The North Koreans are better known for this outburst two years ago:
The North's delegation leader Maj. Gen. Kim Yong-chul started off an unfortunate thread by quipping, "Since the climate in the South is warmer, the farmers must be hard at work." His South Korean counterpart Maj. Gen. Han Min-gu of the South replied, "The population of the farming communities is actually falling, and many bachelors from such areas marry women from Mongolia, Vietnam and the Philippines."

Kim reportedly grimaced and snapped, “Our nation has always considered its pure lineage to be of great importance -- I am concerned that our singularity will disappear.” Instead of contradicting him, the South Korean delegation said such dilution of the bloodline was “but a drop of ink in the Han River,” adding this would cause no problems “if we all live together." But this failed to mollify the North Korean. "Since time immemorial, our nation has been a land of abundant beauty. Not even one drop of ink must be allowed to fall into the Han River,” Kim thundered.

I was told that the media didn't mention (or it wasn't translated) that the North Korean eventually conceded that Korean blood would 'improve' these other races, but I'm not sure if that's true or not. At any rate, it was the final sentence of the original Donga Ilbo article that got my attention:

"Anyway, Ward is also a proud Korean."

The Korean sentence? "흑진주 워드도 역시 한국인이다."
"Anyway, black pearl Ward is also a Korean."

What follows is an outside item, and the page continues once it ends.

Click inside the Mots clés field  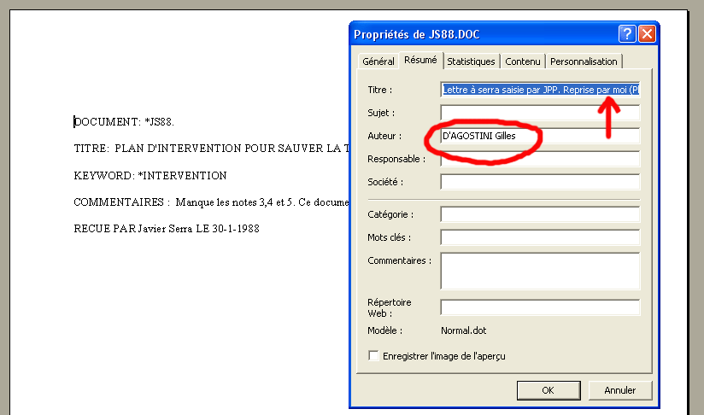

[Update - I knew I'd heard the phrase 'black pearl' before - thanks Brian]

Monday, December 01, 2008

Low quality donater?

The Korea Times presents us with this picture:

Model and actress Hyun Young smiles with Kim Dong-soo, the chairman of the Community Chest of Seoul, at Jungmok Elementary School’s auditorium Monday morning in Mokdong, Seoul. Hyun, the goodwill ambassador of the Seoul branch of Community Chest of Korea, donated 50 million won to the organization and also participated as a substitute teacher at the school.
I really hope she doesn't have any communist relatives.

Oh, and is she qualified to be a substitute teacher? Perhaps someone should notify this man, though he may not be concerned seeing as she isn't a non-Korean.

Update:
Kim Yu-na has also donated quite a bit of money to charity.